Given this it is likely that their efficiency will continue to improve
over time.
Theory Behind Solar Cells
A solar cell is based upon the
"photovoltaic effect" discovered in 1839 by Edmund Becquerel, a
French physicist. In his experiments he
found that certain materials would produce small amounts of electric current
when exposed to sunlight. Sunlight is
made up of packets of energy called photons.
When the photons strike the semi-conductor layer (usually silicon) of a
solar cell a portion of the photons are absorbed by the material rather than
bouncing off of it or going through the material. When a photon is absorbed the energy of that
photon is transferred to an electron in an atom of the cell causing the
electron to escape from its normal position.
This creates, in essence, a hole in the atom. This hole will attract another electron from
a nearby atom now creating yet another whole, which in turn is again filled by
an electron from another atom. This hole
filling process is repeated a few zillion times and voila, an electric current
is formed.
Structure of a Solar Cell
A typical solar cell is a multi-layered
material.

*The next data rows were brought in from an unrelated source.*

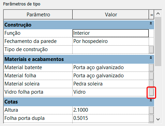Viewport: 165px width, 126px height.
Task: Click associate button for Material soleira
Action: point(151,84)
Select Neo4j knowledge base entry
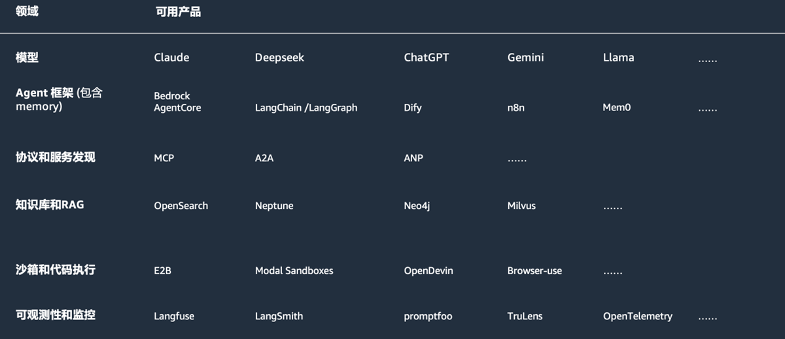Image resolution: width=785 pixels, height=339 pixels. tap(417, 206)
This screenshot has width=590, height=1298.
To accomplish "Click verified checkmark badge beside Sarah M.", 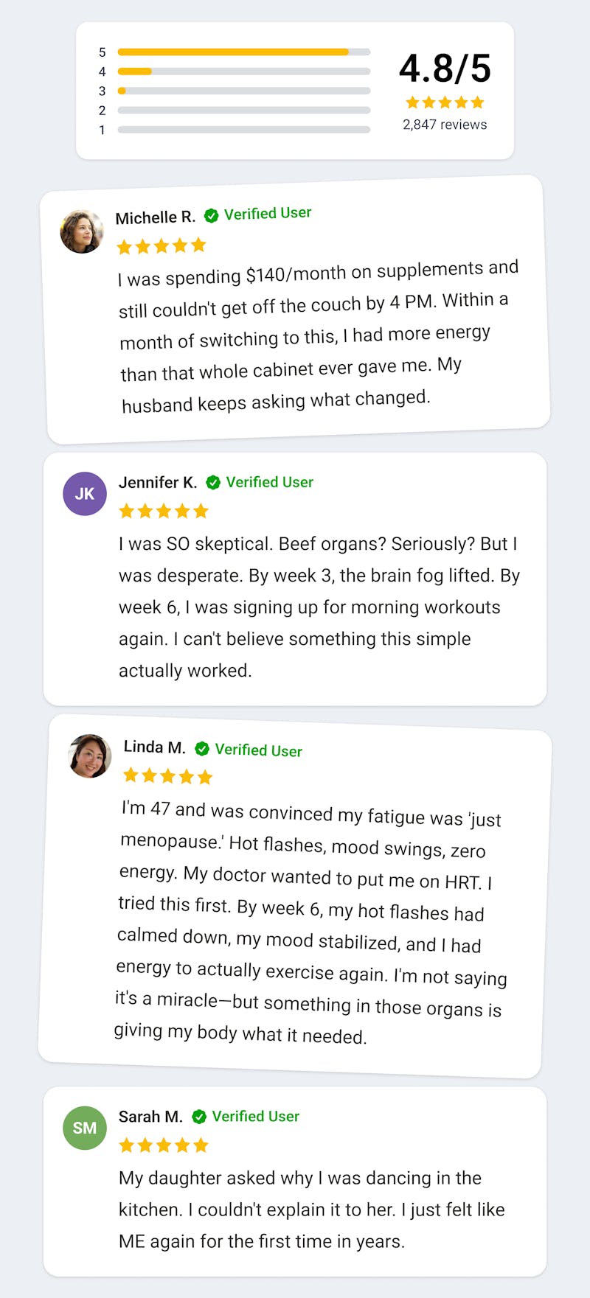I will point(199,1117).
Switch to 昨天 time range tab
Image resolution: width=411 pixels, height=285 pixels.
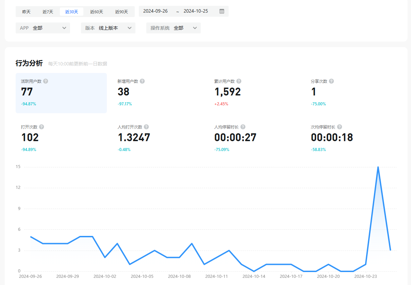[x=27, y=12]
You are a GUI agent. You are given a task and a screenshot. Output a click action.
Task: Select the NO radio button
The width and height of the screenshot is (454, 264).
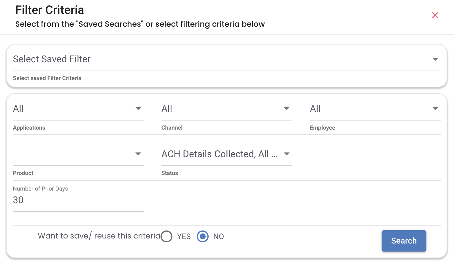click(x=203, y=236)
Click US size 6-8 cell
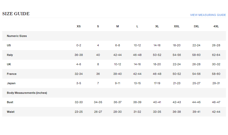This screenshot has width=228, height=135. click(117, 45)
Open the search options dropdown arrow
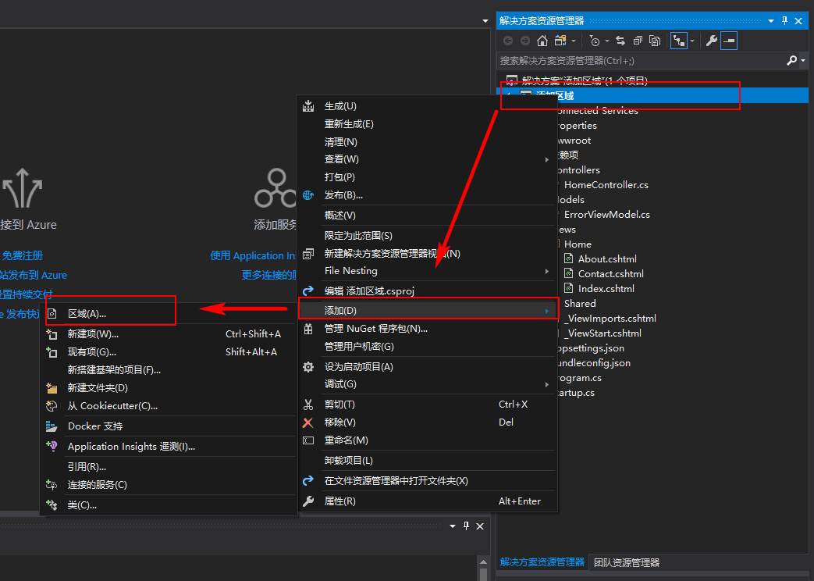This screenshot has width=814, height=581. 803,61
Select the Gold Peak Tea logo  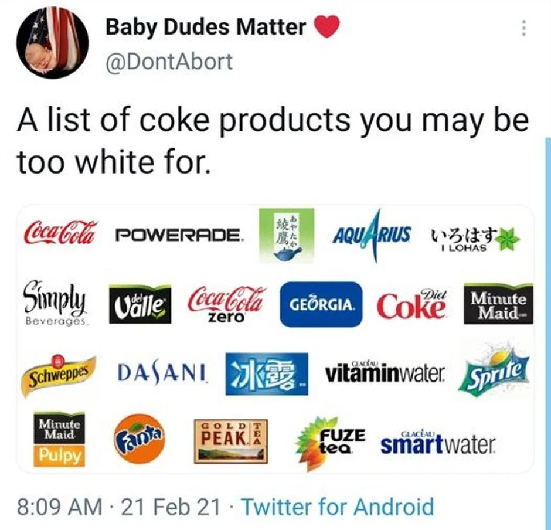point(231,441)
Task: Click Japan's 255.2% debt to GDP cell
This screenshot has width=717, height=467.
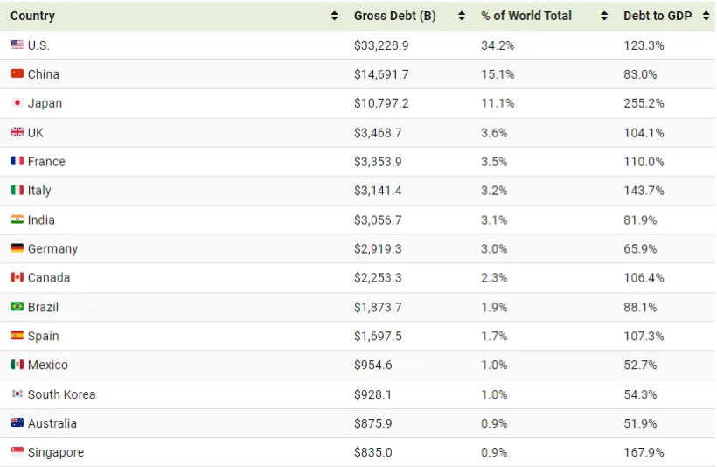Action: [644, 103]
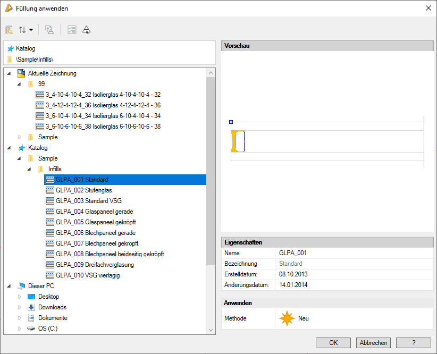The width and height of the screenshot is (437, 354).
Task: Click the copy-to-triangle import toolbar icon
Action: point(49,30)
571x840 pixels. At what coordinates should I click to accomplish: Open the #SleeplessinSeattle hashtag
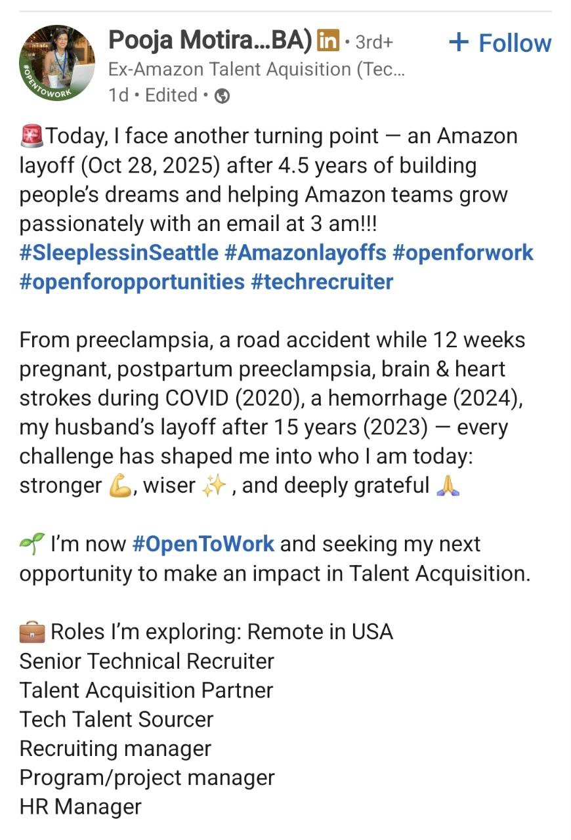119,253

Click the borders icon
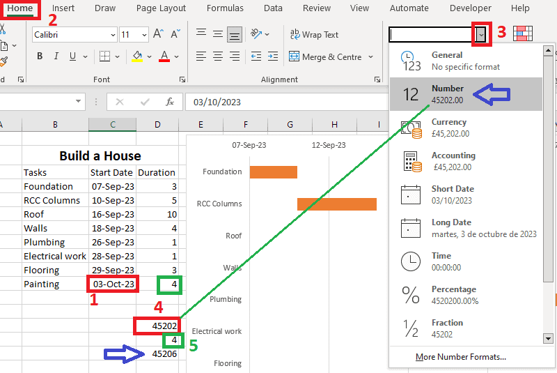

Let's review what the layers are:
Cover Glass - this is a clear glass layer
that provides outer protection from the elements.
Transparent Adhesive - this holds the
glass to the rest of the solar cell.
Anti-reflective Coating - this substance
is designed to prevent the light that strikes the cell from bouncing off so
that the maximum energy is absorbed into the cell.

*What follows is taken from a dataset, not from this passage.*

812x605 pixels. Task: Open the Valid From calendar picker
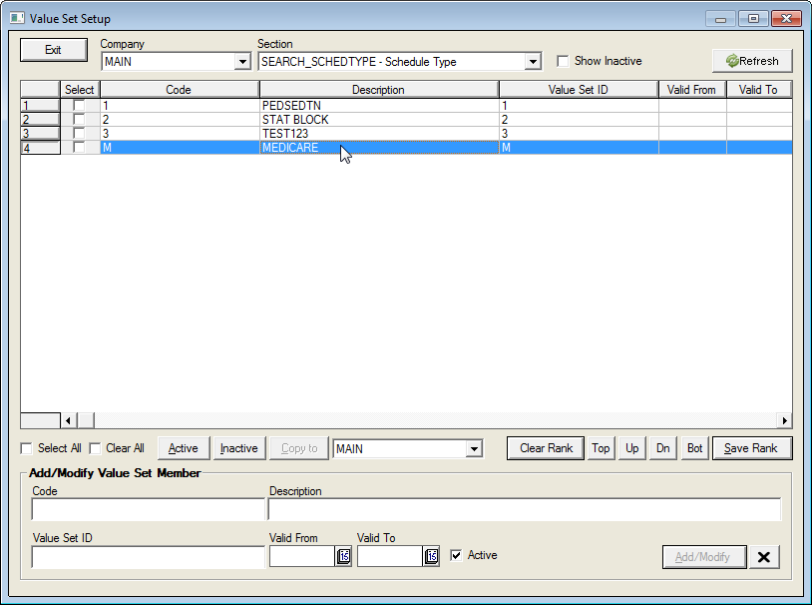[343, 557]
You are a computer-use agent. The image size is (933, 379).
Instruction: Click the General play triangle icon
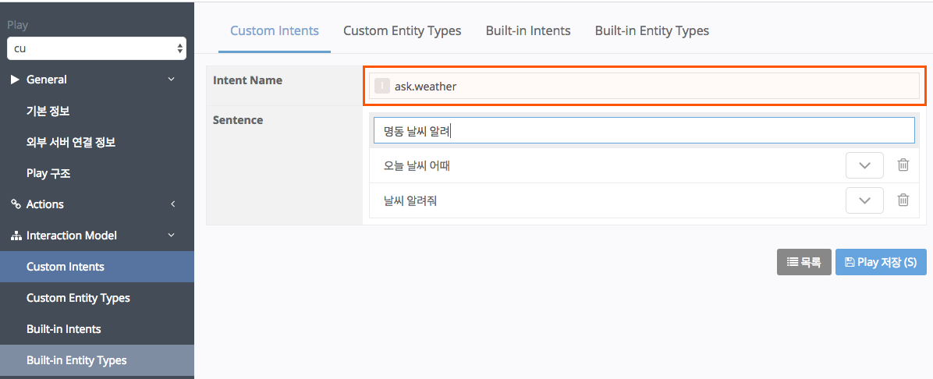point(16,80)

Front Contact - transmits the electric
current.
N-Type Semiconductor Layer - This is a
thin layer of silicon which has been doped with phosphorous.
P-Type Semiconductor Layer - This is a
thin layer of silicon which has been doped with boron.

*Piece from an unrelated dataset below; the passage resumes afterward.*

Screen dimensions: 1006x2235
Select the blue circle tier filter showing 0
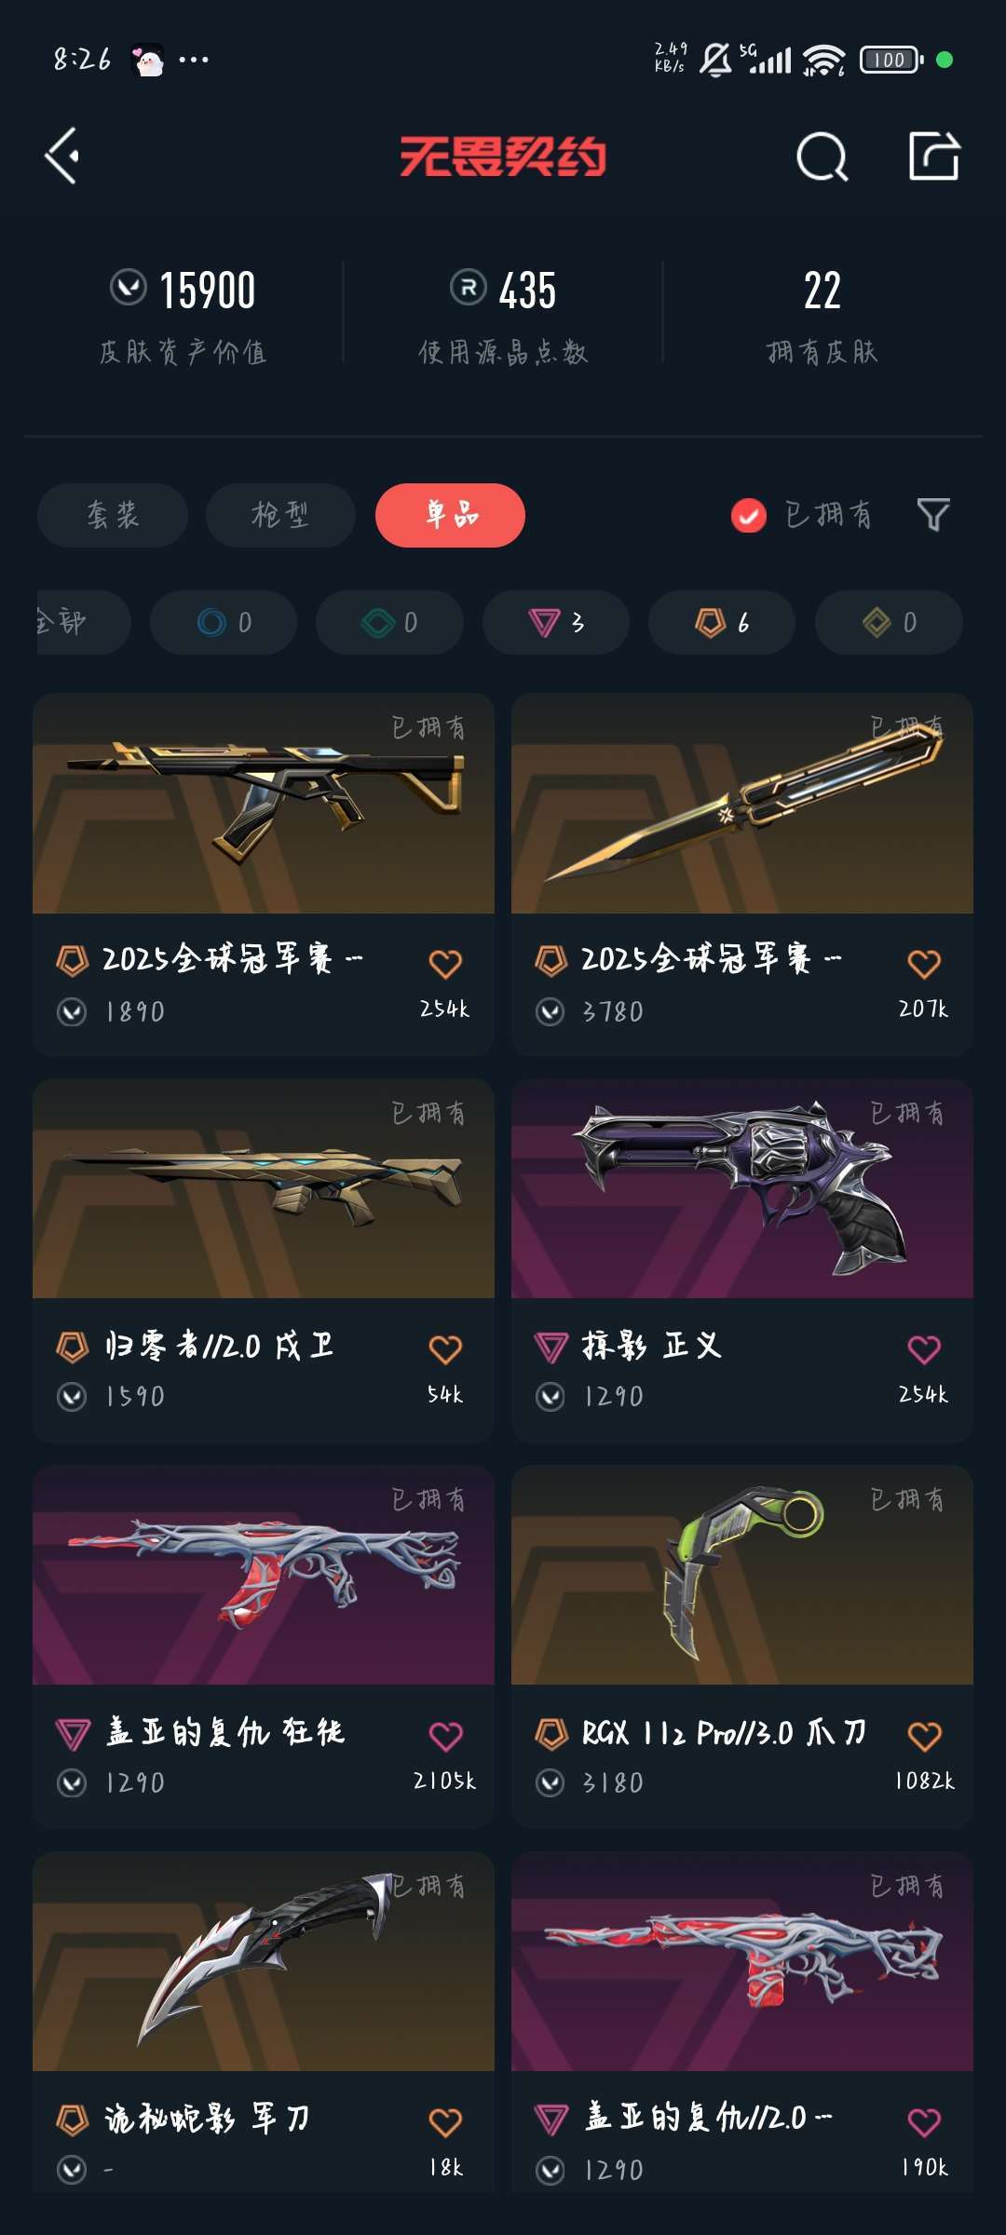click(x=224, y=622)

Back Contact - transmits the electric
current.
Types of Solar Cells
Because of the extensive research being
done on solar energy there are now many types of solar cells on the
market. All of them follow the
principles described when it comes to generating an electric current. However, many different approaches are now
used to create the structures in order to reduce the costs of production. These
approaches involve a tradeoff between lower manufacturing costs versus lower
efficiency in converting sunlight to electricity. The three most common approaches are summarized
below:
Monocrystalline Silicon - This type of
solar cell uses a single layer of silicon for the semi-conductor. In order to
produce this type of silicon it must be extremely pure which means it is the
most expensive type of solar cell to produce.
Polycrystalline Silicon - To make
polycrystalline silicon cells liquid silicon is poured into blocks that are
subsequently sawed into plates. This type of approach produces some degree of
degradation of the silicon crystals which makes them less efficient. However, this type of approach is easier and
cheaper to manufacture.
Amorphous Thin Film Silicon - This type
of solar cell uses layers of semiconductor that are only a few micrometers
thick (about 1/100th the thickness of a human hair). This lower the material cost but makes it
even less efficient than the other types of silicon. However, because it is so
thin this type of cell has the advantage that it can be placed on a wide
variety of flexible materials in order to make things like solar shingles or roof
tiles.
Another way of looking at solar cells is
in terms of the types of materials they are made with. While silicon is the most commonly used
crystal a number of other materials can be used as well. These include the following:
gallium arsenide
copper indium diselenide
cadmium telluride
Different types of substances perform
better under certain light conditions.
Some cells perform better outdoors (i.e., optimized for sunlight), while
others perform better indoors (optimized for fluorescent light).